◆ Saved data entries
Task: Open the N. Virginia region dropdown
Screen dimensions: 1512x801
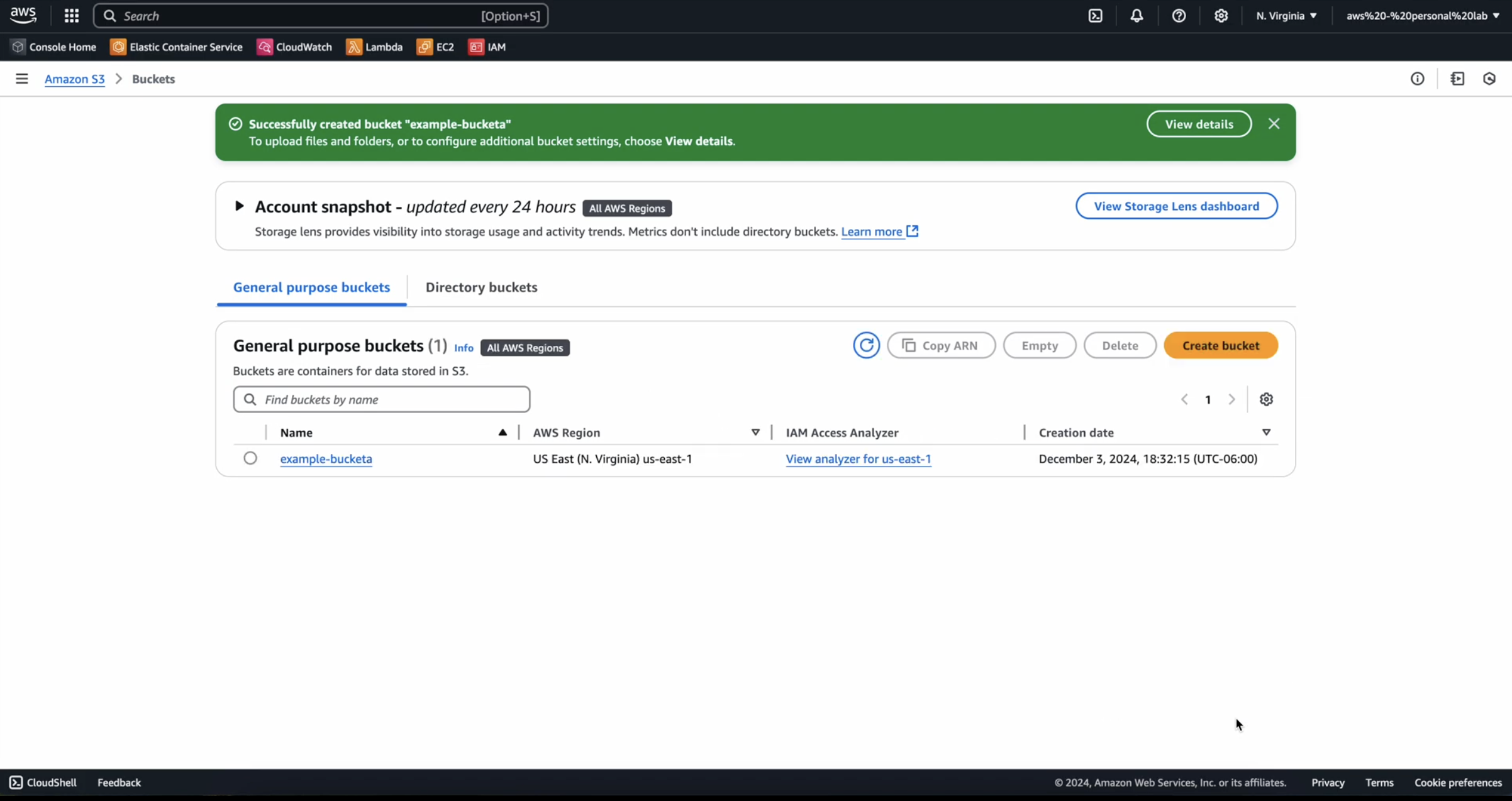Action: [x=1286, y=16]
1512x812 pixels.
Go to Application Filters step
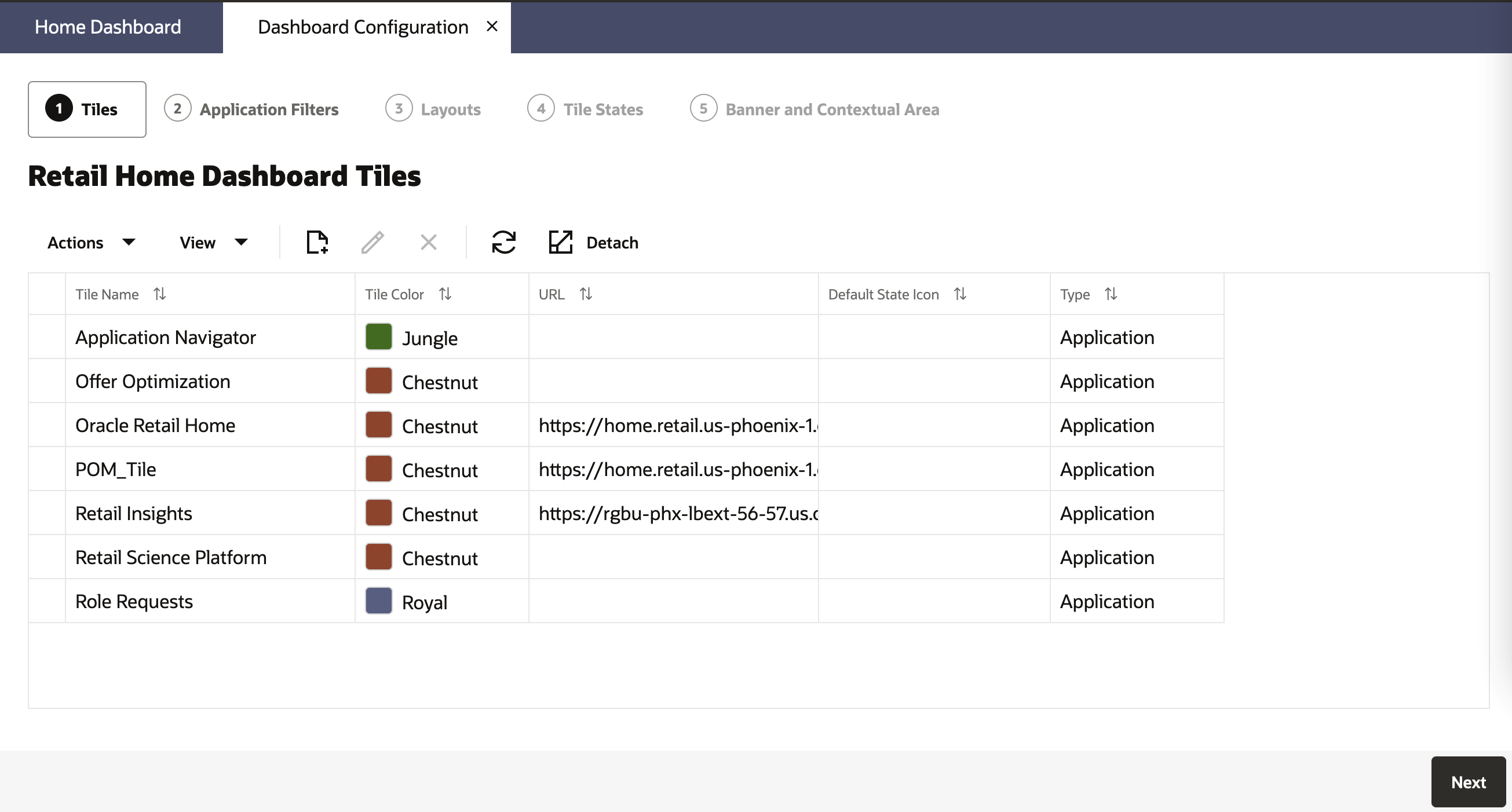point(252,109)
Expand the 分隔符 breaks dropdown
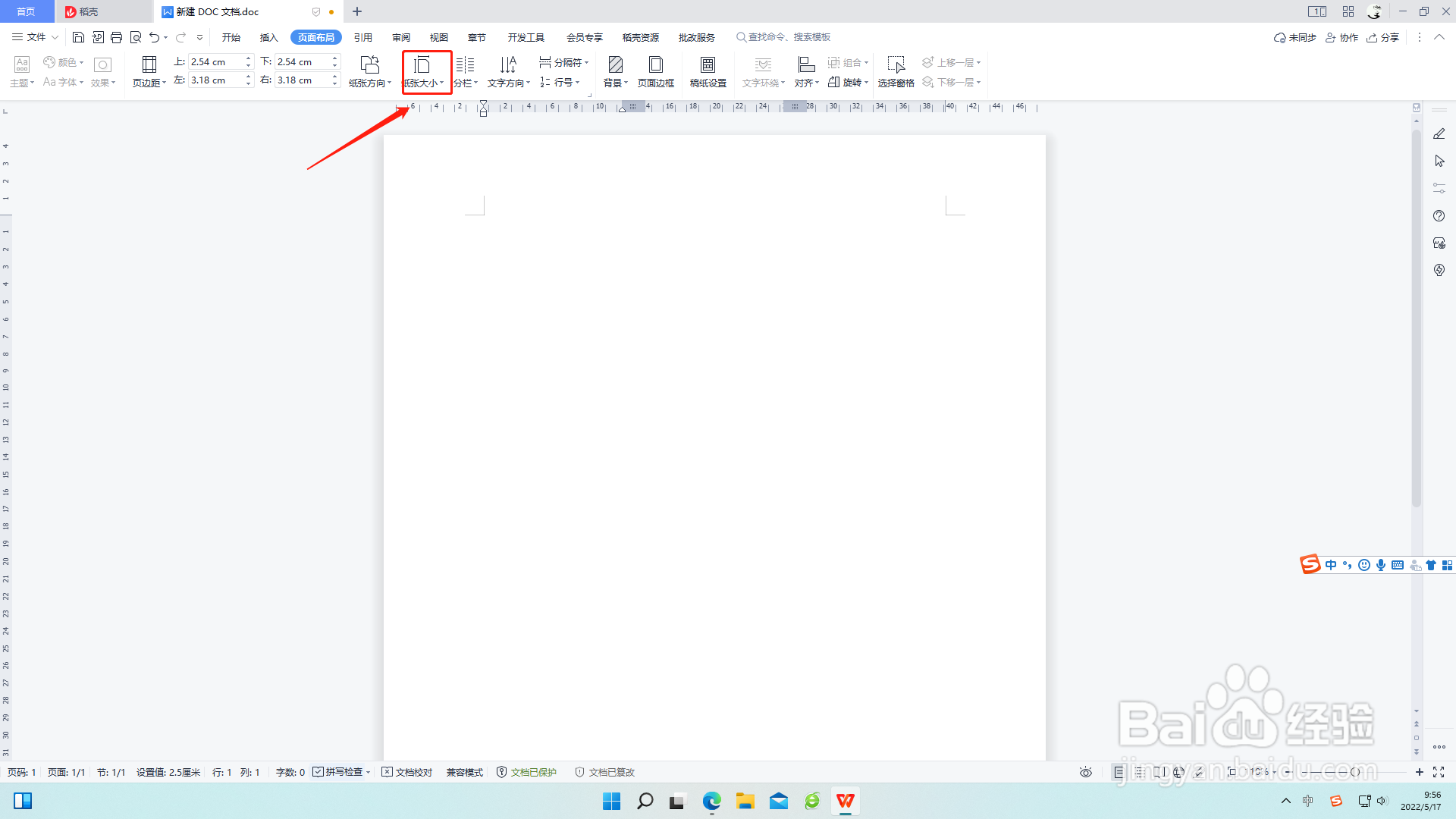Screen dimensions: 1456x819 (564, 62)
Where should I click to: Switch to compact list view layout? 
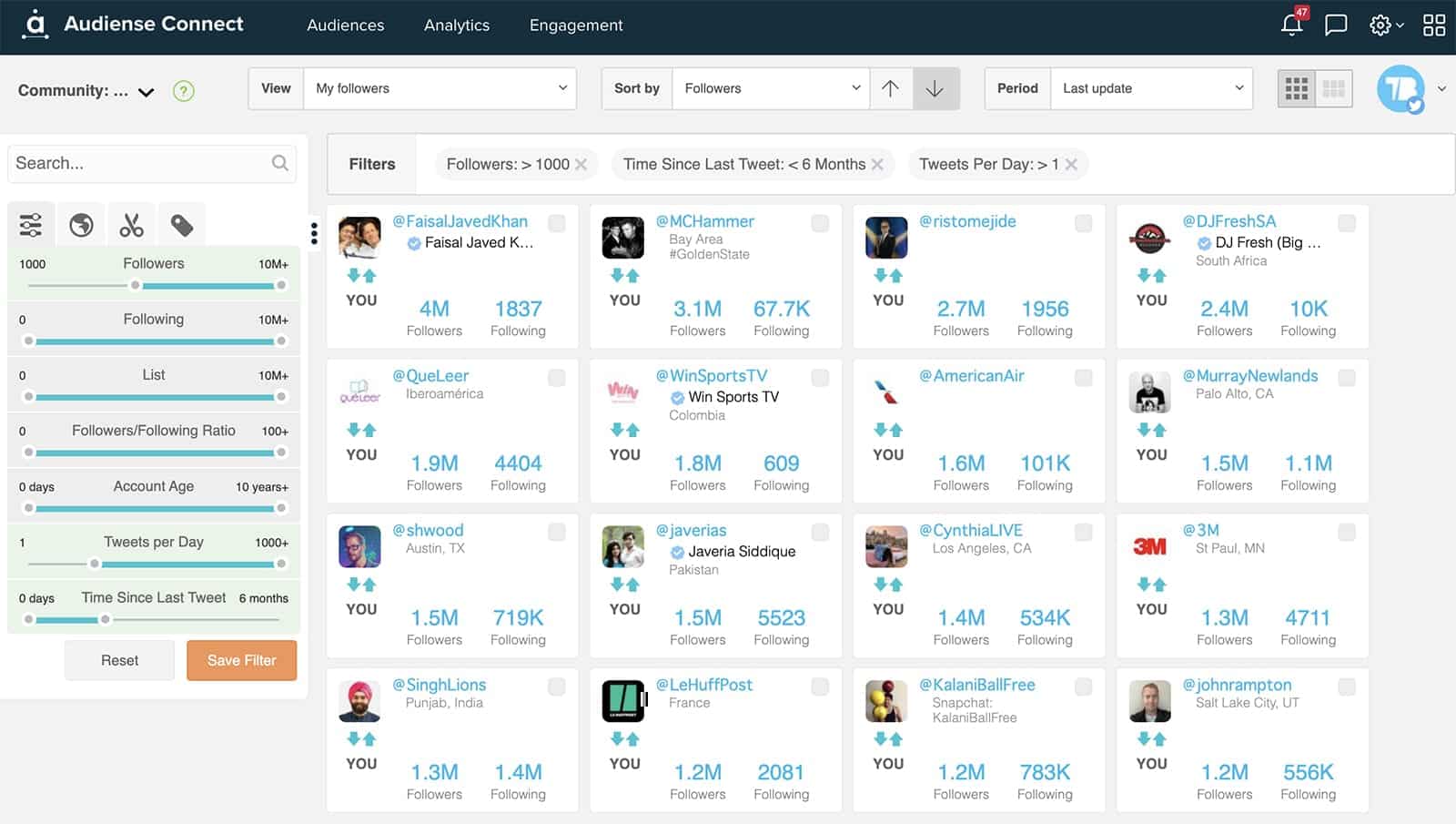click(x=1332, y=88)
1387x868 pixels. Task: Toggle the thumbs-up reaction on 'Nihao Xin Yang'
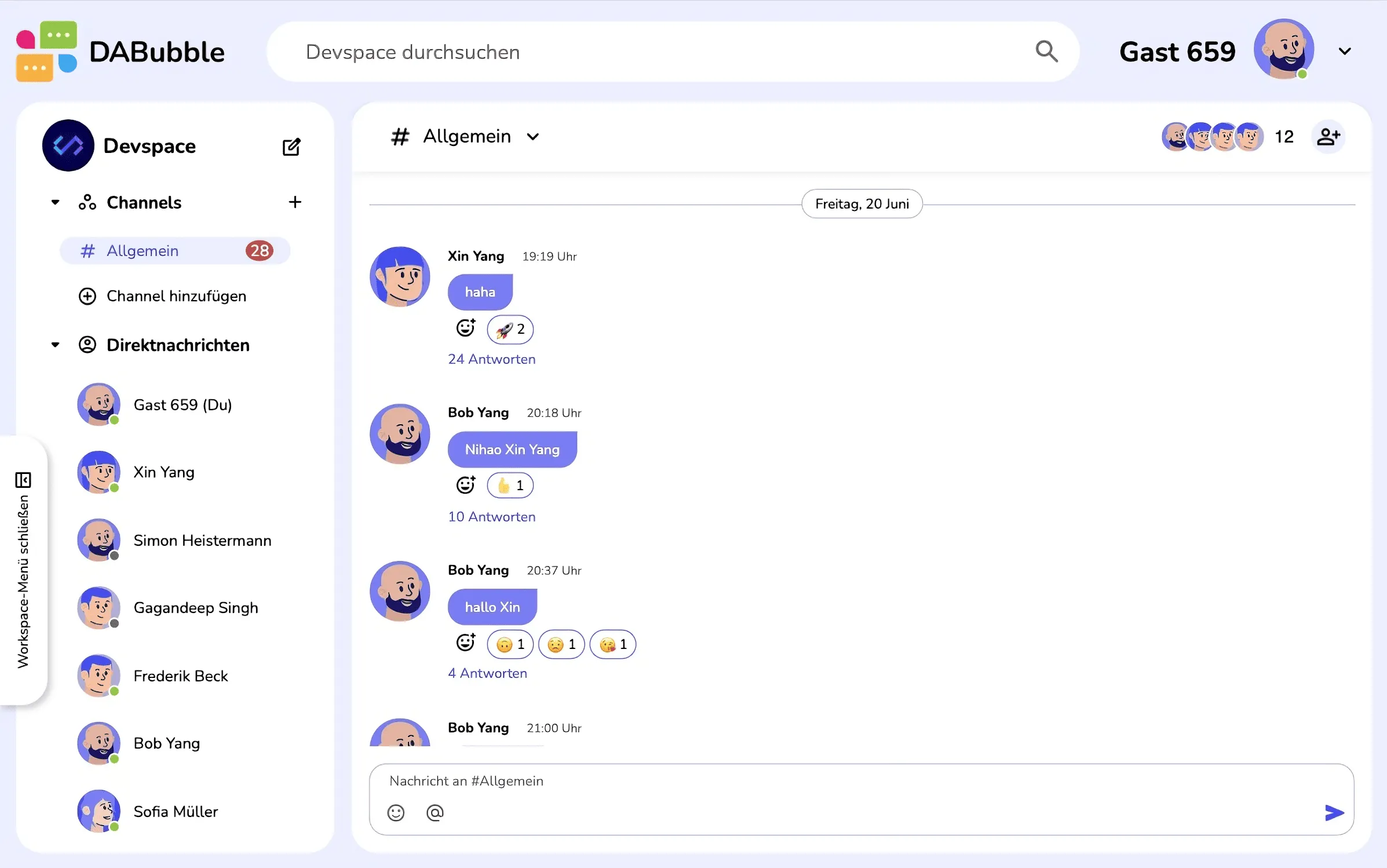click(510, 486)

◆ WHAT YOU ARE ASKED TO DO
Starting at the line that contains "1512x812 pixels.", write out every line through the final line of the entries, word for word; skip any pictures.

◆ WRITTEN ANSWER
1512x812 pixels.
Go to Application Filters step
point(252,109)
Expand the 分隔符 breaks dropdown
Screen dimensions: 1456x819 (564, 62)
Where should I click to: Switch to compact list view layout? 
click(x=1332, y=88)
1387x868 pixels. Task: Toggle the thumbs-up reaction on 'Nihao Xin Yang'
click(510, 486)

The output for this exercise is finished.